Statistics can sometimes be misleading. Attendance numbers are no exception. But that doesn’t mean they are not interesting to examine.

Here are some numbers to think about. As of week seven, the New York Jets are the only team to have totaled over 500,000 fans in attendance — both at home and on the road. No surprise there. The real surprise is the team that follows them. No, it’s not Dallas or Green Bay. Drum roll please. Did you think it would be Carolina? The Panthers have attracted over 482,000 people to their games.

Certain match-ups and other variables like stadium size and ticket prices are obviously a factor. In 2010, Carolina ranked 13th in regular season attendance. Despite their struggles, people always seem to make it to the stadium to watch the Panthers. Jerry Richardson, the Panthers’ owner, is probably quite satisfied with the size of his wallet these days, even if his team isn’t producing wins.

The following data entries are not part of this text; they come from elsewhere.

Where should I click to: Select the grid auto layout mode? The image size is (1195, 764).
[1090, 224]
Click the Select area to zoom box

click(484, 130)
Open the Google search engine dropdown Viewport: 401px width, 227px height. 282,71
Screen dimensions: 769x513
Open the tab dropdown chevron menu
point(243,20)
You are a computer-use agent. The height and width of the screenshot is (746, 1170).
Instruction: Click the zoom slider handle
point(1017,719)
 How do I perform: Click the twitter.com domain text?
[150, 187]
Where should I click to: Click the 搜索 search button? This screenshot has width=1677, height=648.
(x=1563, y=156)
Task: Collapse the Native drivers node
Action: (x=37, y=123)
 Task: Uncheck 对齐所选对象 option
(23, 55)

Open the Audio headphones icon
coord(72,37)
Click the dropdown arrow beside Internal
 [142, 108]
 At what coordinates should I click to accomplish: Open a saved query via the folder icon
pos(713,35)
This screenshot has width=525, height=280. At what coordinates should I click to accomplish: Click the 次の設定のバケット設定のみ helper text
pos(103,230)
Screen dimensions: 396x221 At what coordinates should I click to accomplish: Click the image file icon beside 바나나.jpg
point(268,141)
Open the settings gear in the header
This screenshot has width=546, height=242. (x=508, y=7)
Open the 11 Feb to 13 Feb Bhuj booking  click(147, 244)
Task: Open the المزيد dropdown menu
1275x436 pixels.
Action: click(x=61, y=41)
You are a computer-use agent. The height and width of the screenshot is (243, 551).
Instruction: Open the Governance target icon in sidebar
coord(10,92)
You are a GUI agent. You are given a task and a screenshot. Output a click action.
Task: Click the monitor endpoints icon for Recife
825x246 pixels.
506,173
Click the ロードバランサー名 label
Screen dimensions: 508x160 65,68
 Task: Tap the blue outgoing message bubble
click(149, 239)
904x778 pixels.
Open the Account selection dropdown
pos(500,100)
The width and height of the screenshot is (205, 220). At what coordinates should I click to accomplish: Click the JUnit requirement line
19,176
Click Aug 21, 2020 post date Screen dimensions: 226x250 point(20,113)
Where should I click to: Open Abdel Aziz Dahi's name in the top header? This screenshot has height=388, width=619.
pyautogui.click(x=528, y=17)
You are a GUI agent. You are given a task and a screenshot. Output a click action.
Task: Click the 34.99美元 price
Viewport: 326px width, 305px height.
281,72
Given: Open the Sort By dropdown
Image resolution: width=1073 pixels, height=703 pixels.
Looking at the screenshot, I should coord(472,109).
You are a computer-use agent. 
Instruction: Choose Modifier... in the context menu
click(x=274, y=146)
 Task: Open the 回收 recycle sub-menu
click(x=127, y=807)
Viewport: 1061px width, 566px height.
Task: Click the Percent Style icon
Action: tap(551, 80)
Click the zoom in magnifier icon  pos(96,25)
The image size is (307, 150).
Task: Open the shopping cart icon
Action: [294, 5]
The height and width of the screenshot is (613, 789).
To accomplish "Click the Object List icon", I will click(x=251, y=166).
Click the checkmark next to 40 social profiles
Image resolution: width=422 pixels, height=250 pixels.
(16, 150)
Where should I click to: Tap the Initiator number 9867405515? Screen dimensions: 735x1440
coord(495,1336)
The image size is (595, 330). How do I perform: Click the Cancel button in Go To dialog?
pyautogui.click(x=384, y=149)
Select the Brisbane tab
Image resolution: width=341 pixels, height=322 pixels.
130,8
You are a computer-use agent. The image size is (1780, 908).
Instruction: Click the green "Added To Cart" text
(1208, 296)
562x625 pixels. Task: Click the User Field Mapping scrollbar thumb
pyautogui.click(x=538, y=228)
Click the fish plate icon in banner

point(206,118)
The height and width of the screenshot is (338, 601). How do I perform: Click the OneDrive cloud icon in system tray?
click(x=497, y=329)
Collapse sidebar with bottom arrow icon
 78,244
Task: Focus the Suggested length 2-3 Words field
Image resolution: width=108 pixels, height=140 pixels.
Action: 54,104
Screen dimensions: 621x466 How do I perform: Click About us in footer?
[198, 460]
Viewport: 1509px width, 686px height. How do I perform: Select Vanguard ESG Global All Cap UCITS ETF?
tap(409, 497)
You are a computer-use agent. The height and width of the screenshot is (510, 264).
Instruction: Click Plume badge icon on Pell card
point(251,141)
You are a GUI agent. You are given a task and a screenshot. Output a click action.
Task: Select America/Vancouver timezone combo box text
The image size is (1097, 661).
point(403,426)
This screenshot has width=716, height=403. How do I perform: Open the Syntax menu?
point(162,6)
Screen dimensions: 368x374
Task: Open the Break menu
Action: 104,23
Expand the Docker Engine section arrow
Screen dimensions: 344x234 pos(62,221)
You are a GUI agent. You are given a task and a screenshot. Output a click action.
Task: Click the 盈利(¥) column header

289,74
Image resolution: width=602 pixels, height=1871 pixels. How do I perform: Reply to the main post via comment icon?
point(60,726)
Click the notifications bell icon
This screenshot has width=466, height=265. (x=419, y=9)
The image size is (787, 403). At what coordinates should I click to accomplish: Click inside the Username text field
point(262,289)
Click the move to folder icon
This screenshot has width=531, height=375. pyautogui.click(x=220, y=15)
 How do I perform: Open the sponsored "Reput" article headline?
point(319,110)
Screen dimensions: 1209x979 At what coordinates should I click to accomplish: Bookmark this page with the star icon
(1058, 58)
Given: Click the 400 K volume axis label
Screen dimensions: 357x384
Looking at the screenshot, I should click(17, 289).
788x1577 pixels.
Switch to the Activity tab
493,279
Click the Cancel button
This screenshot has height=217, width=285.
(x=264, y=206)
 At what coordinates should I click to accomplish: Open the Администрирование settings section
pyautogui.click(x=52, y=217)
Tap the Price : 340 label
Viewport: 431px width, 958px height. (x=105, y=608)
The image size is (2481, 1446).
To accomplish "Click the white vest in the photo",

Think about it: A team with a record of 2-6 after Sunday’s loss to the Vikings has had the second-most fans watching their games live. Obviously, that proves hype can mean a lot for a team. I’d even wager that Richardson’s prized signal-caller is driving up the numbers. All that draft talk over Cam Newton has paid off, literally. It’s certainly not the anti-soundbite Ron Rivera that’s drumming up business.

On the other side of the spectrum, you have the Cincinnati Bengals. With just under 339k in attendance, Cincinnati comes in dead last. Let me remind you that this is a team that has kept pace with the Ravens and Steelers atop the AFC North. They too have a rookie quarterback in Andy Dalton, but that has not translated into a desire to travel to the stadium on game day.  Clearly winning isn’t everything.